[Material to process]:
>>>
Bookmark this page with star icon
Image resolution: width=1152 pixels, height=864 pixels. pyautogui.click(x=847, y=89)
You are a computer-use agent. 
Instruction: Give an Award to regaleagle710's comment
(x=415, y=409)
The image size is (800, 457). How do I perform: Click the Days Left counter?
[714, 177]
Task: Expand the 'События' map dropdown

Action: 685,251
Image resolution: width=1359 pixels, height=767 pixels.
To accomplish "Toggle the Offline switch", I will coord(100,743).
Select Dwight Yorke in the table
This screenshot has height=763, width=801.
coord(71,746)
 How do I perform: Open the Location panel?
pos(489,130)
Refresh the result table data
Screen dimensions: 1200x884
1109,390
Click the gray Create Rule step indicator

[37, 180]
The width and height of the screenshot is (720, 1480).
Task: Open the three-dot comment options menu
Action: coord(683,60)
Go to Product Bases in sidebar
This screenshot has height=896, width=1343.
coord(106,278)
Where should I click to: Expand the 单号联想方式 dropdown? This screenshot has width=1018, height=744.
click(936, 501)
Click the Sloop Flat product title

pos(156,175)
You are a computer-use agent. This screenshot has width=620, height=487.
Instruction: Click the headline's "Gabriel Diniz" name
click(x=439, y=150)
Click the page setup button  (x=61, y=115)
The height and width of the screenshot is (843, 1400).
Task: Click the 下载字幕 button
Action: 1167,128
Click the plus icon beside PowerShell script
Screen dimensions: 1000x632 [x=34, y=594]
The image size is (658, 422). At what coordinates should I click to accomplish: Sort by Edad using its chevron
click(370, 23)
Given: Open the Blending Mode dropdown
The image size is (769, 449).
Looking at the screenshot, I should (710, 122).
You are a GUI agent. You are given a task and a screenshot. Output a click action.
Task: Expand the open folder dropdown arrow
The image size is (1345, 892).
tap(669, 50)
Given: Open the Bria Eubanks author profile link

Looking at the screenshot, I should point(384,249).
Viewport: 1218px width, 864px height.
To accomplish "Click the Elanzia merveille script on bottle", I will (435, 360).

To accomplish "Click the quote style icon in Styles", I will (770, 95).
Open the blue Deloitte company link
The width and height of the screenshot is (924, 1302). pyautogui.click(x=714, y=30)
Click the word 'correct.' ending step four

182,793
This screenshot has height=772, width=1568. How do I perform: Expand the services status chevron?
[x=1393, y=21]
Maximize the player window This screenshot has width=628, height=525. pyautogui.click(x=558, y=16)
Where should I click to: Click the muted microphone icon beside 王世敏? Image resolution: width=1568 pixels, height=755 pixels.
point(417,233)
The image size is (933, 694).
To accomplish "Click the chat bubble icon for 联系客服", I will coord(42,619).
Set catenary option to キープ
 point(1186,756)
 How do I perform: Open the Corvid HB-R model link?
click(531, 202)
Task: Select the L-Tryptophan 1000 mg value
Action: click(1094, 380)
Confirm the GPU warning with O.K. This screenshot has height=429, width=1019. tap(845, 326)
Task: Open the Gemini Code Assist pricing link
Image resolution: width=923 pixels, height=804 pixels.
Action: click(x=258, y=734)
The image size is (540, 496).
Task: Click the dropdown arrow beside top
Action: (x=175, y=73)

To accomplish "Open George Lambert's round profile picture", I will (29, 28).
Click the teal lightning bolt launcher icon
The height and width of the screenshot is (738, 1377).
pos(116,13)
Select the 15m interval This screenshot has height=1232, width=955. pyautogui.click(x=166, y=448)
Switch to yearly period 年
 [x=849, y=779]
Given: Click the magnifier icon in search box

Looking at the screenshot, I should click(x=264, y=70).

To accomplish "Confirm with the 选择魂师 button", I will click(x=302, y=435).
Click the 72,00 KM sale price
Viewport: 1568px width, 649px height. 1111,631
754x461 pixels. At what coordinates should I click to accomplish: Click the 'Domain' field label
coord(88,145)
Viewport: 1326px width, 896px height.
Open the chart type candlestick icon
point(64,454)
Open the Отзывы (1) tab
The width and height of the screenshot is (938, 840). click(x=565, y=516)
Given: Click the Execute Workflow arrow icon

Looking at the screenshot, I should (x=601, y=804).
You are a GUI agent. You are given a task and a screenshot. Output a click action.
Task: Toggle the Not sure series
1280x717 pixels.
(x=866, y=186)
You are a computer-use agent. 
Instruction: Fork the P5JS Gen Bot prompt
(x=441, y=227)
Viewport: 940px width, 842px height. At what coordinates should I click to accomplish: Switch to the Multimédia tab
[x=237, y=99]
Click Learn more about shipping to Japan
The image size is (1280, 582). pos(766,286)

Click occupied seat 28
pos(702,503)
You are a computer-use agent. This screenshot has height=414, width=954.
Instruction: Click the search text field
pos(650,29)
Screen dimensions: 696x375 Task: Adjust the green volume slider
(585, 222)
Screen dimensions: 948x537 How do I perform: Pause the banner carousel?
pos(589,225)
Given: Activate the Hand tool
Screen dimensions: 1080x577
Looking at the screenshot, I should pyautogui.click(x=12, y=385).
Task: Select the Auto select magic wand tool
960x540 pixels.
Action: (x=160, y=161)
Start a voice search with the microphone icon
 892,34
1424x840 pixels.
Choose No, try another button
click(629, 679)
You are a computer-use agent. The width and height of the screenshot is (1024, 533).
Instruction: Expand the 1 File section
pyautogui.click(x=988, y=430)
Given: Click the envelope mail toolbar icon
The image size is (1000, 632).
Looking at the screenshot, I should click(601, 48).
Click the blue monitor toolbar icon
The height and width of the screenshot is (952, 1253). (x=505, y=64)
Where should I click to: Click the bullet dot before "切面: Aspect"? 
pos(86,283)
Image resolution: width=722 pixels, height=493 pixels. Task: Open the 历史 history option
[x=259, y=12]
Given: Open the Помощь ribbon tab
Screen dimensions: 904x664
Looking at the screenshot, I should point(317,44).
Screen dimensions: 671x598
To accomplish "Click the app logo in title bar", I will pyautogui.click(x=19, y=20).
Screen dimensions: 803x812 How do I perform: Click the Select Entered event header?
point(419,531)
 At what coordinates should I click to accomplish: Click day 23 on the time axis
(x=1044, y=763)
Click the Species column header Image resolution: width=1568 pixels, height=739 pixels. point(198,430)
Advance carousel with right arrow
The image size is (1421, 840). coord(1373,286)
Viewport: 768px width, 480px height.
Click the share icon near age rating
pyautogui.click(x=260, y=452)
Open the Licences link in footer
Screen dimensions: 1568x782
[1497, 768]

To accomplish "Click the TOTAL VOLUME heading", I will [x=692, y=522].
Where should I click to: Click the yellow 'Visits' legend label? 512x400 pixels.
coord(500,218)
<<<
[Exercise aim]:
Repeat the material word for word from its opening line up to and including the line containing "Image resolution: width=1359".

[Task answer]:
Bookmark this page with star icon
Image resolution: width=1152 pixels, height=864 pixels. pyautogui.click(x=847, y=89)
You are a computer-use agent. 
Instruction: Give an Award to regaleagle710's comment
(x=415, y=409)
The image size is (800, 457). How do I perform: Click the Days Left counter?
[714, 177]
Task: Expand the 'События' map dropdown

Action: 685,251
Image resolution: width=1359 pixels, height=767 pixels.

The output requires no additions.